▶ _EXERCISE GOAL_:
Copy the listing verbatim, excluding any images found in it.

▶ _SUPPLIED DATA_:
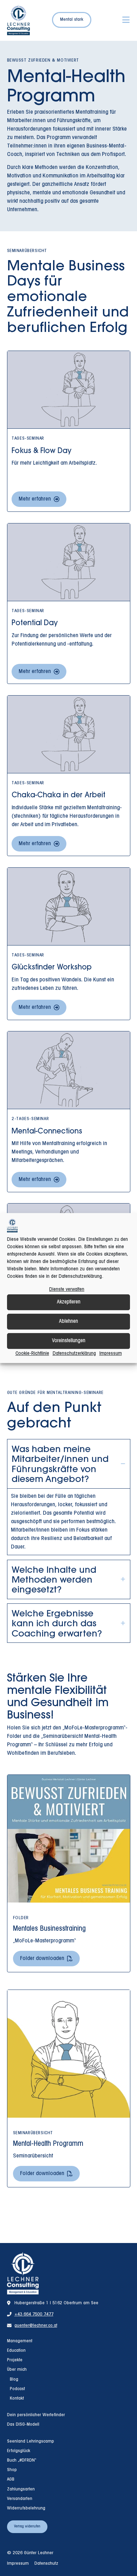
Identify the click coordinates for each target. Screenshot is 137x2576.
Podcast (17, 2389)
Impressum (110, 1353)
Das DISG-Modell (23, 2425)
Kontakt (17, 2398)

▶ _ANSWER TO THIS PROBLEM_:
Identify the click coordinates for each target. Screenshot is 137x2576.
Podcast (17, 2389)
Impressum (110, 1353)
Das DISG-Modell (23, 2425)
Kontakt (17, 2398)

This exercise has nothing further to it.